I’ll give you an example. In one session, I was working with a woman I’d known for many years, and her son, who I learned was an addict struggling in his recovery. I told him we were going to begin by grooming Heartbreaker because my philosophy is you start in grief by being vulnerable and letting down the walls. I knew if Heartbreaker would let someone touch her mane, she needed to sense a mutual vulnerability.

Once Heartbreaker and the son were in the round pen, she put her head on his shoulder, nuzzling him. When he sat in the middle of the ring, she stood over him. You could see how Heartbreaker felt safe and, according to Striano, was conveying, “I know who you are. I know you’re broken. And I know you’re grieving.” Suddenly, he began sharing how he thought he’d be a good son, a productive member of society, find a wife, and have children, but it wasn’t turning out that way. There was an undercurrent of anger and disillusionment while he relaxed into his truth. His heartbeat synched with Heartbreaker’s as she welcomed him into the herd. He then asked his mom to step in to experience this peace.

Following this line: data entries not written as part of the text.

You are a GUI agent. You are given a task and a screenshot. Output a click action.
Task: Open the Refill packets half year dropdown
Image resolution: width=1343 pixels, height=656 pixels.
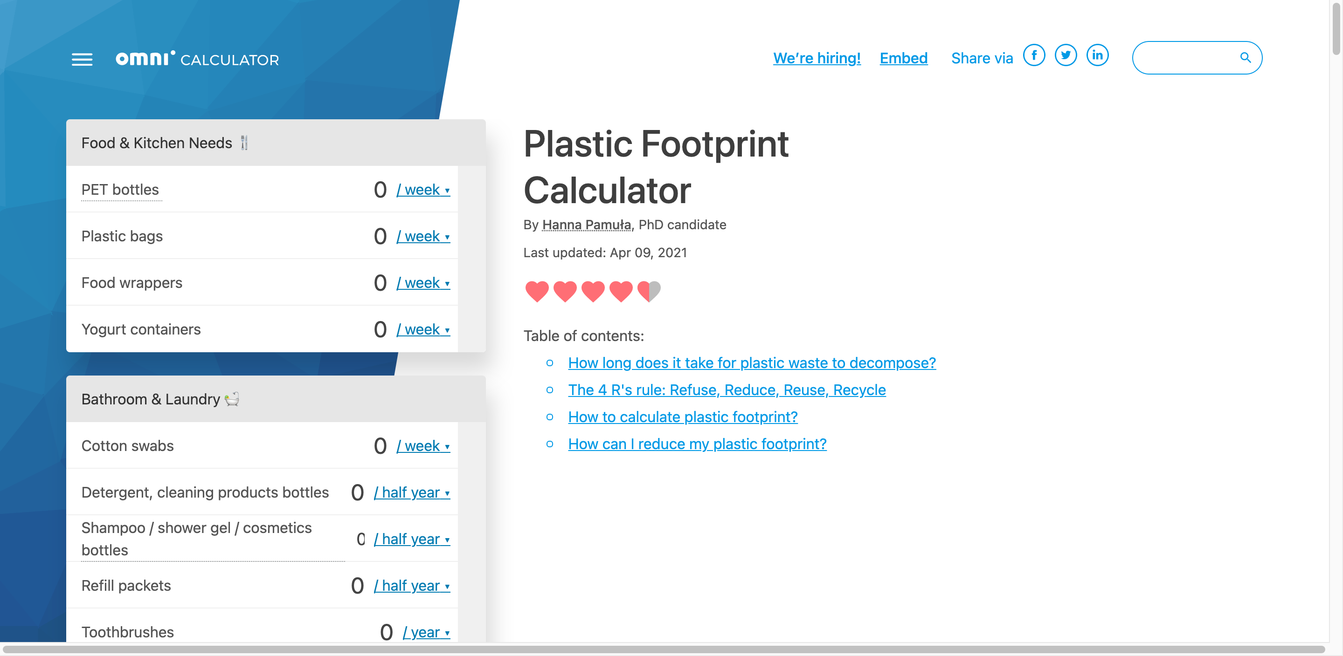(411, 586)
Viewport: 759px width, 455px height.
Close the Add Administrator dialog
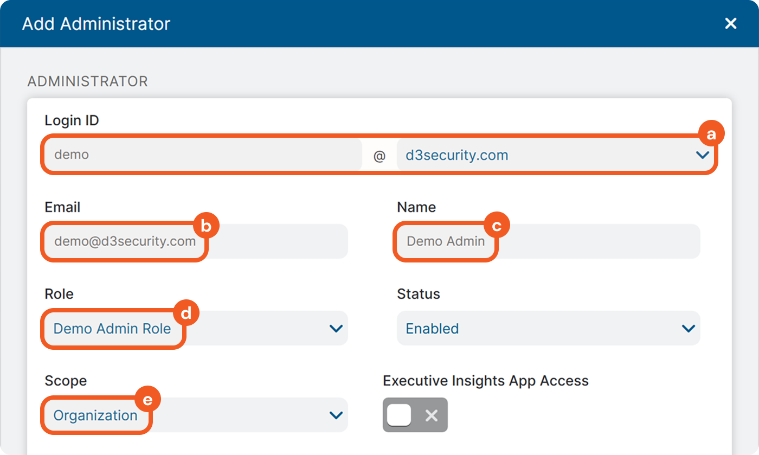click(x=731, y=23)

Horses at Spirit's Promise
Horses at Spirit’s PromiseSam Cox Photography

As soon as she stepped into the round pen, Heartbreaker moved to the opposite side, snorting, and took off running in circles so fast she slid into the kick plate of the round pen. I’m watching Heartbreaker as she desperately tried moving away from her energy, sensing an incongruity. I turned to the mom, saying, “Wow, you’re really angry.” Her son responded, “Oh yeah, she’s angry. But she hides behind God.” I told them, “I don’t think she’s hiding behind God. I think she means to say, ‘I need God to get through the day because I am angry.’”

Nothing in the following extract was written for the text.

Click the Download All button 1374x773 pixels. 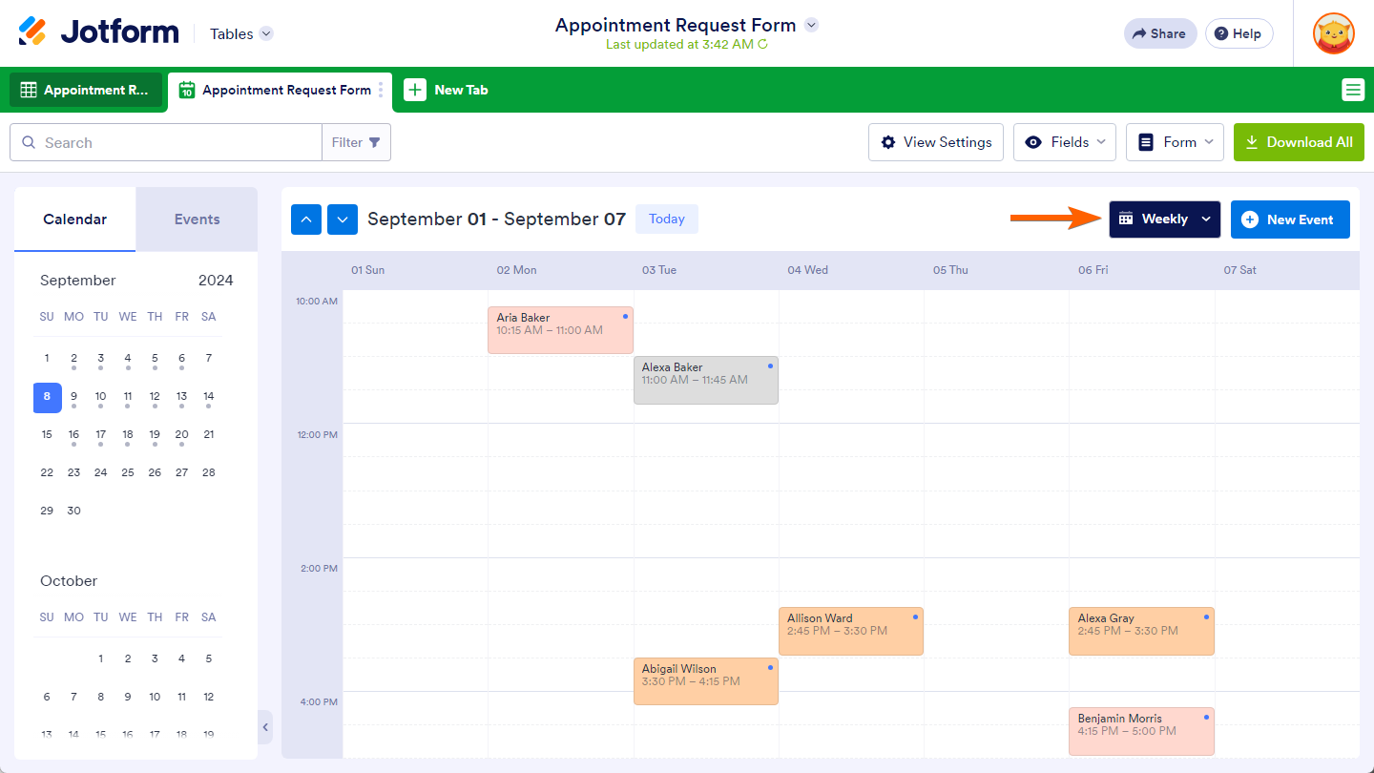[1299, 142]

Trauma is covered by scar tissue and cobwebs. Then it’s triggered or appears when a horse holds a mirror up and says, “Nice try. You can hide all you want, but I know who you are.” The horse tells me who you are before you do. I never would’ve gotten there with the mother and son if I didn’t have Heartbreaker with me.

What makes your partnership with East End Hospice unique?

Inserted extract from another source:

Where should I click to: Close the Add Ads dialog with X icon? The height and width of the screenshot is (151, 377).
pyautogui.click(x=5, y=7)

We have grief-specific groups running for six weeks each. We learned quickly you can’t put a person who loses their 96-year-old mother with someone who loses their 17-year-old daughter. Grief is not just grief, but grief of any kind is incredibly isolating.

Spirit's Promise
Spirit’s PromiseSam Cox Photography

Sessions are designed for group members to experience connection through grief. We do an exercise called Horse in a Box, where the horse represents grief, and the box represents where you put your grief for the day. The group works together moving the horse by lifting their energy, then having someone give direction to turn the horse and someone else keeping the horse in the box. It’s a team effort of moving grief. Grief will always be there, even in 20 years, with a familiar scent or song. So the box becomes the place where the grief will be, even on days when it’s a steamer trunk filled with pain too heavy to carry, so you just have to lay beside it. Our partnership with East End Hospice pairs the training of licensed social workers with the power of healing through the herd. Once someone experiences it, it can’t be unfelt.

Spirit’s Promise is located at Blossom Hollow Ranch on Sound Avenue (2746) in Riverhead and is home to rescued horses and chickens, ducks, goats, pigs and even cows. It’s run by a handful of staff and over 60 volunteers.

On April 30, they will be hosting the grand opening of their 70-foot indoor round pen, built in honor of a lost loved one of a family who found them through East End Hospice. This event is open to the public, inviting the community to experience the power of the herd. This round pen is the first of its kind on Long Island, allowing Spirit’s Promise to offer one-on-one and group sessions no matter the weather. What a sanctuary of healing Spirit’s Promise has become for both animals and humans alike.